Factory gate inflation hits record high in China

By Abigail Townsend

Date: Thursday 14 Oct 2021

LONDON (ShareCast) - (Sharecast News) - Factory gate inflation soared in China last month, official data showed on Thursday, fuelled by record commodity prices.
However, softening demand meant the consumer price index came in below forecasts.

According to the National Bureau of Statistics, the producer price index rose 10.7% year-on-year in September, the biggest rise since records began in 1996 and ahead of analyst forecasts for 10.5%. PPI rose 9.5% in August.

Within that, excavation PPI soared 49.4%, largely because of heavy rises in the price of coal, while raw materials inflation increased to 20.4% from 18.3%.

A coal shortage, caused by high prices alongside surging demand as the economy re-opens post Covid-19, has forced some factories and businesses to ration power use. Homes in a number of provinces also experienced electricity outages last month.

In contrast, CPI rose 0.7% year-on-year, against an 0.8% increase in August. Analysts had been expecting CPI of 0.9% in September.

Water, electricity and fuel CPI rose 2.6% year-on-year from 1.8%, but food price inflation shrank to -5.2% from -4.1% a month previously, as pork prices continued to fall heavily.

Craig Botham, chief China economist at Pantheon Macroeconomics, said: "Energy price inflation climbed for both producers and consumers in September, amid widespread shortages and rationing, linked to soaring coal prices. For consumers, the effect was more than cancelled out by ongoing food price deflation, but producers enjoyed no such offset.

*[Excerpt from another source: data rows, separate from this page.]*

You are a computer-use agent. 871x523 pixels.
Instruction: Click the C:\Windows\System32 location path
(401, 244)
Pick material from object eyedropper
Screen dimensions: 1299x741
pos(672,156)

"A print of 10.7% takes PPI to its highest in over 20 years and will be putting pressure on profit margins, but we continue to expect the no policy response from the People's Bank of China while consumer inflation remains under control. A target of 3% means substantial headroom remains."

Rabobank said: "We are looking at both deflation and inflation in China, versus just inflation everywhere else. Moreover, we are back to extensive versus intensive growth, which Wall Street no longer understands.

"The problem is no central bank can bail out the physical economy from shortages."